Nouvelle carte donc, et surtout nouvelle ambition, avec ce “fast-food social“. Car L’Après M est un restaurant agréé insertion : “C’est ici que les gamins du quartier pourront trouver leur premier job, que des jeunes sortant de prison pourront se recaser, que des personnes loin de l’emploi pourront redresser la tête”. Ex-salarié de ce même McDo, devenu ensuite coursier-livreur, Ahamed Halifa, 33 ans, a rejoint l’Après M dès qu’il en a entendu parler : “Je voulais rejoindre la famille”, a-t-il expliqué. Reste maintenant pour L’Après M à trouver son équilibre financier.

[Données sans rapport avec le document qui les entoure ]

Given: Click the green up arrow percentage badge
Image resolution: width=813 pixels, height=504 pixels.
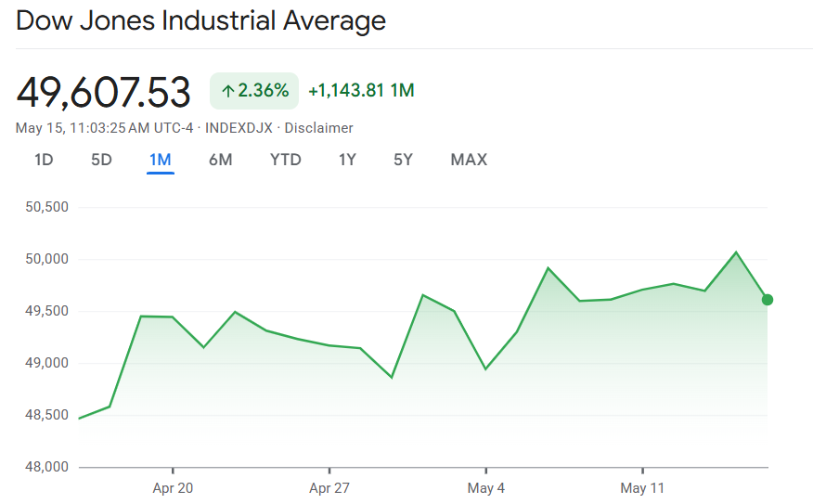Looking at the screenshot, I should click(x=254, y=91).
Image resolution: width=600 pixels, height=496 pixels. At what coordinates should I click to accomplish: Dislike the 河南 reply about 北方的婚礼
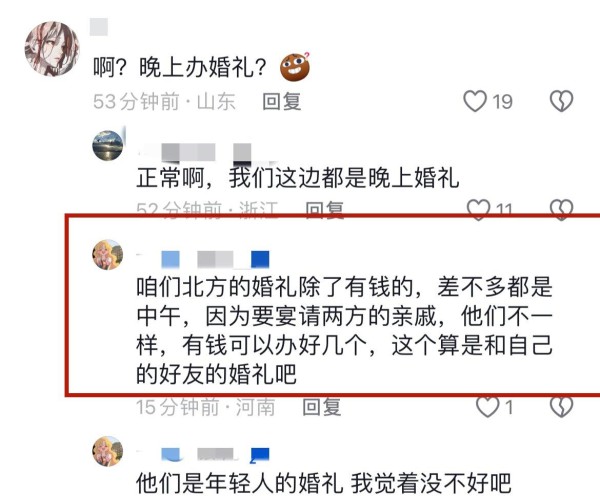pyautogui.click(x=561, y=407)
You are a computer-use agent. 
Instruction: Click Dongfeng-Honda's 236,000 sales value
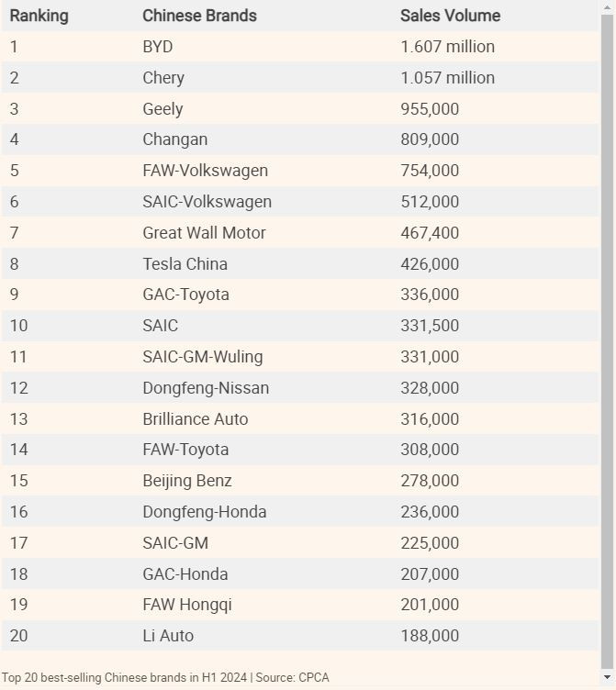pyautogui.click(x=430, y=512)
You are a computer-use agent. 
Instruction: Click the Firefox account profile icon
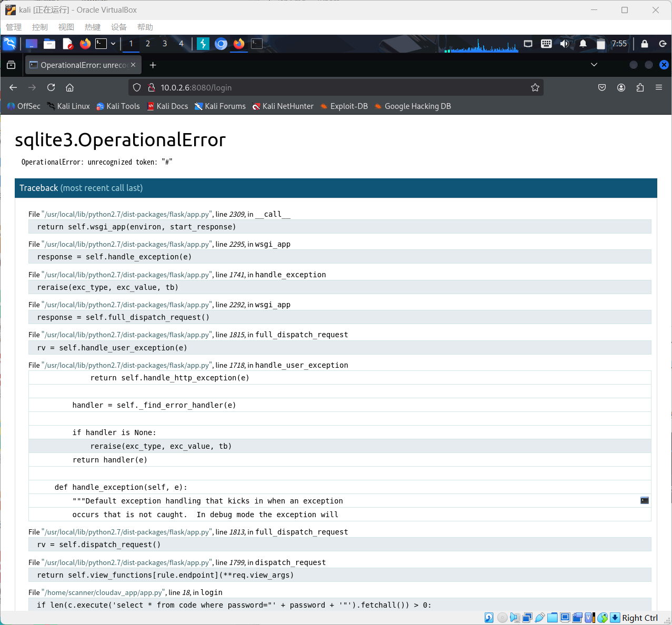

Les conditions sont très limites sur le plan économique”, concède Fathi Bouaroua, affichant pourtant de réelles ambitions, avec un chiffre d’affaires de 1,85 million d’euros la première année pour un excédent de 100 000 euros, qui “sera intégralement reversé pour l’activité de distribution alimentaire, qui va continuer un matin par semaine”. Pour l’instant locataire auprès de la ville de Marseille, dans le cadre d’un bail commercial, L’Après M a au moins trois ans devant lui pour grandir.